Census-designated place in Connecticut, United States

Canton Valley (commonly known simply as Canton) is a village and census-designated place (CDP) in the town of Canton in Hartford County, Connecticut, United States. As of the 2020 census, Canton Valley had a population of 1,623.
==Geography==
Canton Valley ("Canton") is located in the southern part of the town of Canton. U.S. Route 202 and U.S. Route 44 run in a concurrency as the Albany Turnpike, the main road through the center of the village, leading east to Avon and west to Torrington (US 202) and northwest to Winsted (US 44). Connecticut Route 177 (Lovely Street) leads south from Canton Valley to Unionville. Dowd Avenue leads southwest from Canton Valley to Collinsville, the largest community in the town of Canton.

According to the United States Census Bureau, the Canton Valley CDP has a total area of 4.6 km2, all land.

==Demographics==
===2020 census===
As of the 2020 census, Canton Valley had a population of 1,623. The median age was 48.8 years. 18.8% of residents were under the age of 18 and 19.3% of residents were 65 years of age or older. For every 100 females there were 92.1 males, and for every 100 females age 18 and over there were 91.3 males age 18 and over.

100.0% of residents lived in urban areas, while 0.0% lived in rural areas.

There were 763 households in Canton Valley, of which 22.3% had children under the age of 18 living in them. Of all households, 42.6% were married-couple households, 20.3% were households with a male householder and no spouse or partner present, and 31.8% were households with a female householder and no spouse or partner present. About 38.8% of all households were made up of individuals and 19.6% had someone living alone who was 65 years of age or older.

There were 815 housing units, of which 6.4% were vacant. The homeowner vacancy rate was 2.7% and the rental vacancy rate was 3.4%.

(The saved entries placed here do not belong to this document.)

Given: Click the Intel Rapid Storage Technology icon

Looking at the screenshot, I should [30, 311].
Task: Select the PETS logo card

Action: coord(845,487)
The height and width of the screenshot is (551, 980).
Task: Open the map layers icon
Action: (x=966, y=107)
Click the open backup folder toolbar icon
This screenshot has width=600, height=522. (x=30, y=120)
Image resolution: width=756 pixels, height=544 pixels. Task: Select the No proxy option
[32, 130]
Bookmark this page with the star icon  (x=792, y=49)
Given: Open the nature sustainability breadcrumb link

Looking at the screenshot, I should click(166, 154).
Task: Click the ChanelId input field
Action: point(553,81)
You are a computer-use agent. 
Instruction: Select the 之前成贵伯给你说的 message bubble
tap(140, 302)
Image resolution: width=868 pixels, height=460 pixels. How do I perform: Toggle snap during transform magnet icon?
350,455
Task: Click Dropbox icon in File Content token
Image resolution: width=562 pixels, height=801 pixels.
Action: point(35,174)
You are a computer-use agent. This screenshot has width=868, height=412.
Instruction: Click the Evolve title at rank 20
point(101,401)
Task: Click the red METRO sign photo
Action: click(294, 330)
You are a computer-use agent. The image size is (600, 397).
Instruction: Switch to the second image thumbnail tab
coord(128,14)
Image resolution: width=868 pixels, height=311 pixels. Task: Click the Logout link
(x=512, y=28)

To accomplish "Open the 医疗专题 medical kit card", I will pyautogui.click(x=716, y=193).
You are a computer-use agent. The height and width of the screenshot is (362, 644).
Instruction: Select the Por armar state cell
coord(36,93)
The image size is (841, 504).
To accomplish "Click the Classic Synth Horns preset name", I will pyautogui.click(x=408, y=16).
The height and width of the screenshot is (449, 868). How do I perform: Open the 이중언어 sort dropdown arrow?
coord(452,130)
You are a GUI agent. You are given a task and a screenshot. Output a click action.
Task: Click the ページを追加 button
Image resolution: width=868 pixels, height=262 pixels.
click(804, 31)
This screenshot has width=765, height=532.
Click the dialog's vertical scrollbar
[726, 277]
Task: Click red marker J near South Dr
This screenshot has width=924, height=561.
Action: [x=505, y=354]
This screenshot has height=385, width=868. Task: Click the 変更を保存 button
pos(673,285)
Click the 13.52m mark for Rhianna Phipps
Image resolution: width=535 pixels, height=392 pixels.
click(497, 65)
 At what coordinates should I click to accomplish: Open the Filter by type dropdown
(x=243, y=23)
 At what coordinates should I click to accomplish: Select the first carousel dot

Racial composition as of the 2020 census
| Race | Number | Percent |
|---|---|---|
| White | 1,478 | 91.1% |
| Black or African American | 9 | 0.6% |
| American Indian and Alaska Native | 4 | 0.2% |
| Asian | 30 | 1.8% |
| Native Hawaiian and Other Pacific Islander | 0 | 0.0% |
| Some other race | 18 | 1.1% |
| Two or more races | 84 | 5.2% |
| Hispanic or Latino (of any race) | 75 | 4.6% |

===2000 census===
As of the 2000 census, there were 1,565 people, 749 households, and 409 families residing in the CDP. The population density was 886.7 PD/sqmi. There were 764 housing units at an average density of 432.9 /sqmi. The racial makeup of the CDP was 96.93% White, 0.58% African American, 0.32% Asian, 1.09% from other races, and 1.09% from two or more races. Hispanic or Latino of any race were 1.15% of the population.

There were 749 households, out of which 25.0% had children under the age of 18 living with them, 43.4% were married couples living together, 9.3% had a female householder with no husband present, and 45.3% were non-families. 40.5% of all households were made up of individuals, and 18.8% had someone living alone who was 65 years of age or older. The average household size was 2.09 and the average family size was 2.84.

In the CDP, the population was spread out, with 22.2% under the age of 18, 3.9% from 18 to 24, 33.0% from 25 to 44, 24.3% from 45 to 64, and 16.5% who were 65 years of age or older. The median age was 40 years. For every 100 females, there were 88.1 males. For every 100 females age 18 and over, there were 82.2 males.

The median income for a household in the CDP was $46,543, and the median income for a family was $64,028. Males had a median income of $45,938 versus $32,298 for females. The per capita income for the CDP was $25,206. About 6.6% of families and 7.4% of the population were below the poverty line, including 7.8% of those under age 18 and 1.7% of those age 65 or over.